■ DIRECTIONS FOR THIS TASK ■
In the data below, substitute "Avast" for "Webroot" and give back the lines that start at the one containing "This screenshot has height=483, width=1024." and end with the one containing "(307, 1538)". Leave everything else unchanged.

☆ ☆ ☆ ☆

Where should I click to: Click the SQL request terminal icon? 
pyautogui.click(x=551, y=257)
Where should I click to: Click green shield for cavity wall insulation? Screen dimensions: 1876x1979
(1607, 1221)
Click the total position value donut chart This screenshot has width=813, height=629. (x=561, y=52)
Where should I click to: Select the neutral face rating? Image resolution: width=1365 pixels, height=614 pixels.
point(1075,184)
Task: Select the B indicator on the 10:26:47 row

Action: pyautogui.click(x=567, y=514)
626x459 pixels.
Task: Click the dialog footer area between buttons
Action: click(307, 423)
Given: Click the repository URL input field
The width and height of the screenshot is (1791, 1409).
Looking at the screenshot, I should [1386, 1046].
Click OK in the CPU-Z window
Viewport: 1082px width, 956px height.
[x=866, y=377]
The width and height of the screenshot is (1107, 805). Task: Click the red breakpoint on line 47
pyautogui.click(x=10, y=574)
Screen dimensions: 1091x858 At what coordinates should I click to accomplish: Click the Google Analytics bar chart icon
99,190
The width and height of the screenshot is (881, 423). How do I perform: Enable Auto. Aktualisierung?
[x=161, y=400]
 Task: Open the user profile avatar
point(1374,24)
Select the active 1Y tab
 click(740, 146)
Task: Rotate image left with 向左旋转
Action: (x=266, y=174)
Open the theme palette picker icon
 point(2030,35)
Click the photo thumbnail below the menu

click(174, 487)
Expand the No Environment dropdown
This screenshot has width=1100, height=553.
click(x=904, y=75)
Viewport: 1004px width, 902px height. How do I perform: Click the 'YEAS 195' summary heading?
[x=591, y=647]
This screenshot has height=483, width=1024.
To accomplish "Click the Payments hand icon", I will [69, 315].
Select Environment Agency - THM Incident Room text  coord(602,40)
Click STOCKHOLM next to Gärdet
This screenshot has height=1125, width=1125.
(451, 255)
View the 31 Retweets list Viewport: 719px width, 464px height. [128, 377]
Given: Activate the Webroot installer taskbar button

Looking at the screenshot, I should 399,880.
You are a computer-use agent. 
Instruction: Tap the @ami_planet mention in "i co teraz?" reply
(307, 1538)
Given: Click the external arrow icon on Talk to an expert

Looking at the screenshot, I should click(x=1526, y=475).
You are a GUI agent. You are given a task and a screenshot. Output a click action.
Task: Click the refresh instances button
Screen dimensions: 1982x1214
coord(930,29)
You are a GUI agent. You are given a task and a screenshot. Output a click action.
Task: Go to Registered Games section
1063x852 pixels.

☆ ☆ ☆ ☆

■ COMPLETE OUTPUT ■
This screenshot has height=483, width=1024.
To accomplish "Click the Payments hand icon", I will [69, 315].
Select Environment Agency - THM Incident Room text  coord(602,40)
Click STOCKHOLM next to Gärdet
This screenshot has height=1125, width=1125.
(451, 255)
View the 31 Retweets list Viewport: 719px width, 464px height. [128, 377]
Given: Activate the Avast installer taskbar button

Looking at the screenshot, I should 399,880.
You are a computer-use agent. 
Instruction: Tap the @ami_planet mention in "i co teraz?" reply
(307, 1538)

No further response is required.